1947'de edgar allan poe'yu keşfetmesiyle, şiirlerini fransızcaya çevirmeye başlar. devrimcileri desteklemesi ve les fleurs du mal*(*kötülük çiçekleri) kitabını yazması,içindeki altı şiirin kamu ahlakına aykırı olması gerekçesiyle büyük tepki gördü, hakkında dava açıldı. daha sonra les paradis artificiels*(*yapay cennetler) i yazdı,bu kitabında da yine uç noktalarda seyredince şiirlerinin yasaklanmasına bile sebep olacak kadar düşman sahibi oldu.
rimbaud, yahya kemal, cahit sıtkı tarancı gibi şairlerin de fazlaca etkilendiği baudelaire, o dönemde, zamanının zihniyetlerine başkaldırdığı için dışlansa da, sonradan avangard sanatın çekirdeği olduğu anlaşılacaktır.
arthur rimbaud'un ''şairlerin tanrısı''; jean paul satre'nin ise ''o gelmiş geçmiş en iyi şair'', dediği çılgın fransız. sembolizmin ve modern edebiyatın mihenk taşı; tanrısı olarak kabul edilir.

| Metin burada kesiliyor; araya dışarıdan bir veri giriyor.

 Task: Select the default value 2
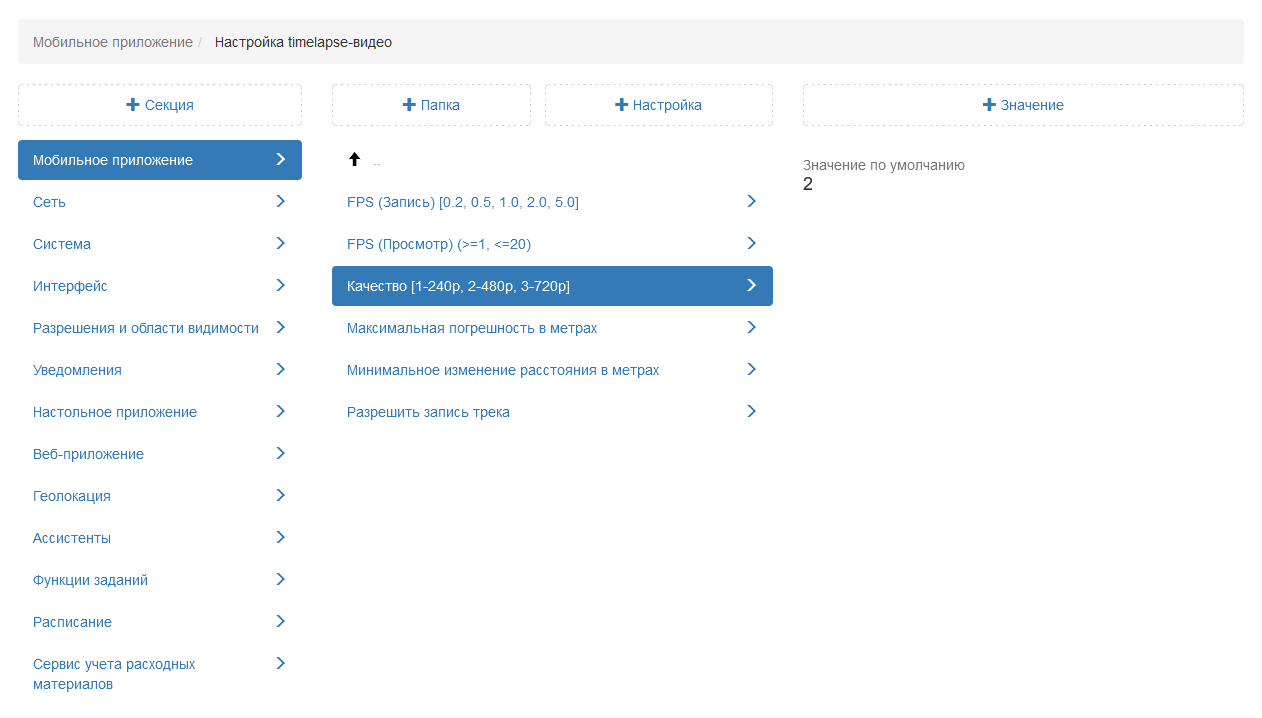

6 yaşında babasını kaybetmiştir. annesi yeniden evlendiğinden annesinden nefret eder. çılgındır biraz. üvey babasına kendini dövdürttükten sonra annesinin kollarına atılır, acı çekmesini sağlar; ve başarır da.. kopuk bir yaşam sürmüştür. 1846'dan itibaren yazdıklarını les fleurs du mal'de toplayacak olan bu çılgın adam, 1847'de allan poe'nun metinlerini fransızcaya çevirir, bir süre öyle takılır. 1848 yılında devrimci abilerin yanında yer alır. ve artık zamanı gelmiştir o değeri yıllar yıllar sonra anlaşılacak kitabının basılmasına. 1857 yılında basılır les fleus du mal; lakin kitaptaki bazı şiirler genel ahlaka uymadığından hakkında dava açılır. ayrıca theophile gautier' ithaf ettiği bu kitabını, gautier beğenmemiştir: dallama işte.

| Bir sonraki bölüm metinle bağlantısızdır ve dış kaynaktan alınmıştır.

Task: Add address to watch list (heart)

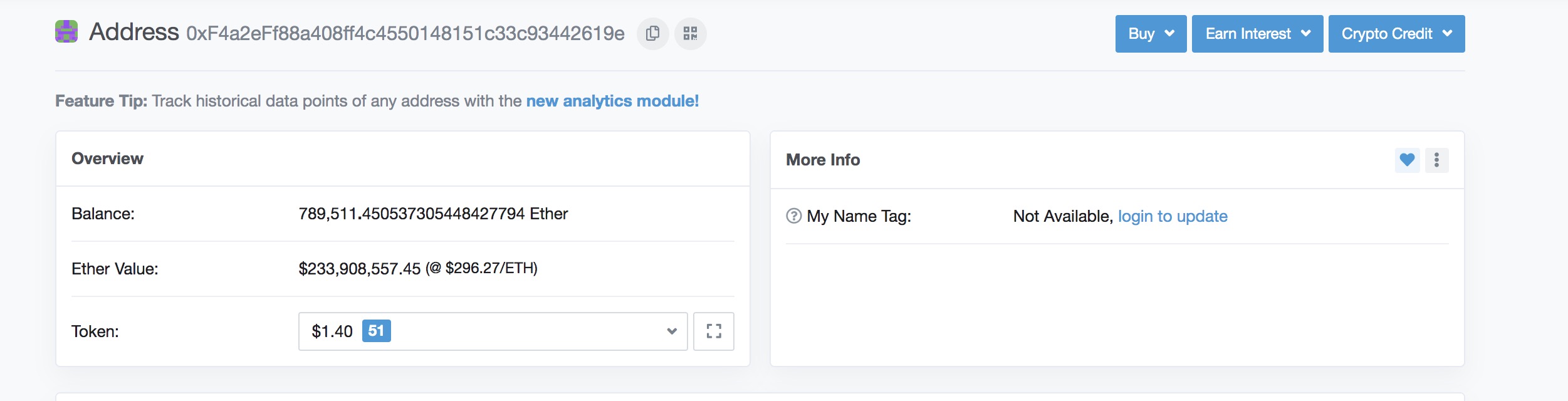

gençliğinde frengiye yakalandığını bilse de, o metresi ile yatacak kadar kopuk bir adamdır bu. en iyi kitabı elbette ki les fleurs du mal'dir, lakin le spleen de paris'i de es geçmem.

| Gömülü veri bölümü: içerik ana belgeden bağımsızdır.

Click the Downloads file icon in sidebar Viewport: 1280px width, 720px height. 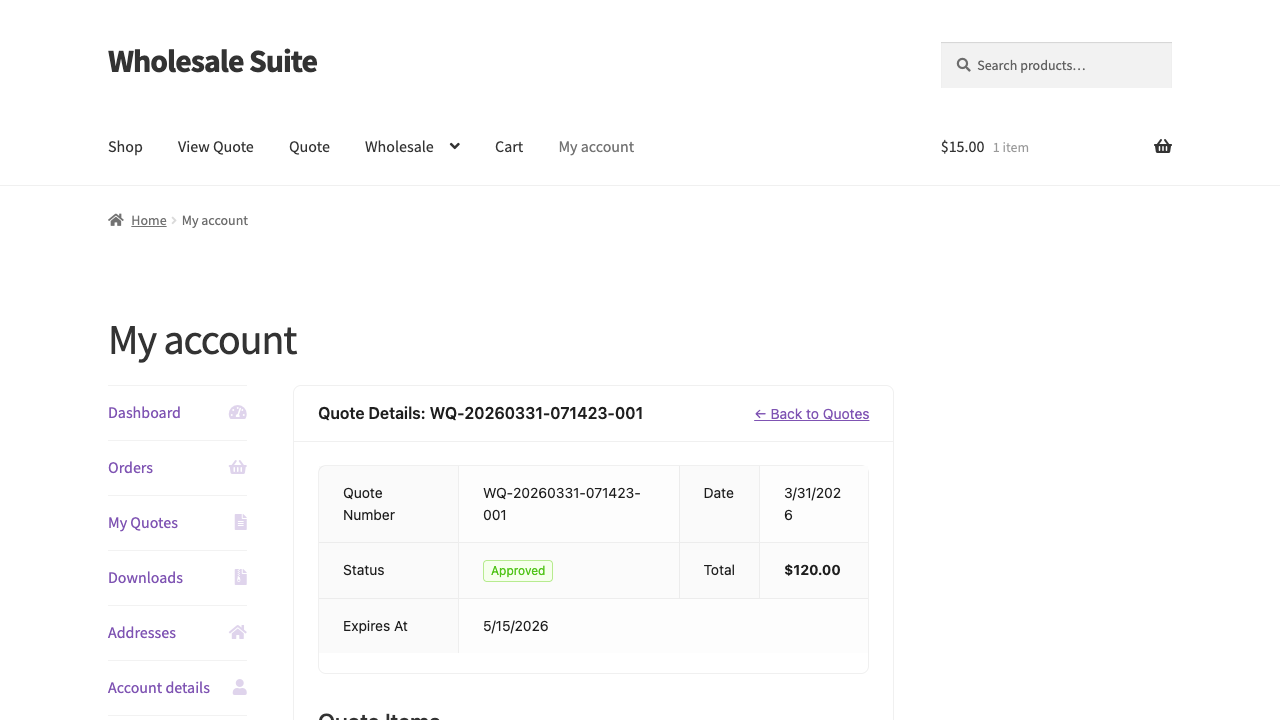[240, 577]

son diyeceğim şudur: ''sarhoş olun.''
yazdığı bütün şiirler dünya şiir tarihine geçmiş ve nerdeyse tüm şairleri etkilemiştir, herkes onun mısralarından biraz pay koparmıştır kendisine. bugün yeraltı edebiyatı dendiğinde belki de bunu başlatan ilk insanlardandır, güzel insanlardandır.

"kardeşim, yavrum,
sana benzeyen bir yer
düşünüyorum;
gidip orda beraber
yaşamanın, sevmenin,
sevmenin ve ölmenin
o yerde bir gün,
saadetini düşün.
karışık göklerinin
islak güneşlerinde,
o hain gözlerinin,
bol yaşları içinde
daima parıltılı
gözlerinin esrarlı
cazibesi var.

orda ne varsa süs, sükun ve şehvet,
intizam ve güzellikten ibaret.

üstünde güya
senelerin cilası
parlayan eşya
süslerdi odamızı;
bu bulunmaz çiçekler,
kokularını amber
kokularına
mezcederdi boyuna!
orda tavanlar zengin,
ve derindir aynalar;
her köşede sevdiğin
o şark ihtişamı var.
her şey kendi dilince
ses verir bize;
ve kalbini gizlice
gösterir bize.
orda ne varsa süs, sükun ve şehvet,
intizam ve güzellikten ibaret.

bir baksaydın bu
kanallarda ne kadar
serseri ruhlu,
uyuyan gemiler var;
hem gidermek içindir
inan ki en küçük bir
arzunu, onlar
uzaktan geliyorlar.
o akşamlarda gurup,
tarlalar ve kanallar
ve bütün şehri yakut
ve altınlara boğar.
orda kainat hulya
ile sarhoştur,
sıcak, sıcak bir ziya
içinde uyur.

orda ne varsa süs, sükun ve şehvet,
intizam ve güzellikten ibaret."

seyahate davet, çeviri: close2death.

yok lan, cahit sıtkı tarancı. tavada omleti çeviremiyorum ben.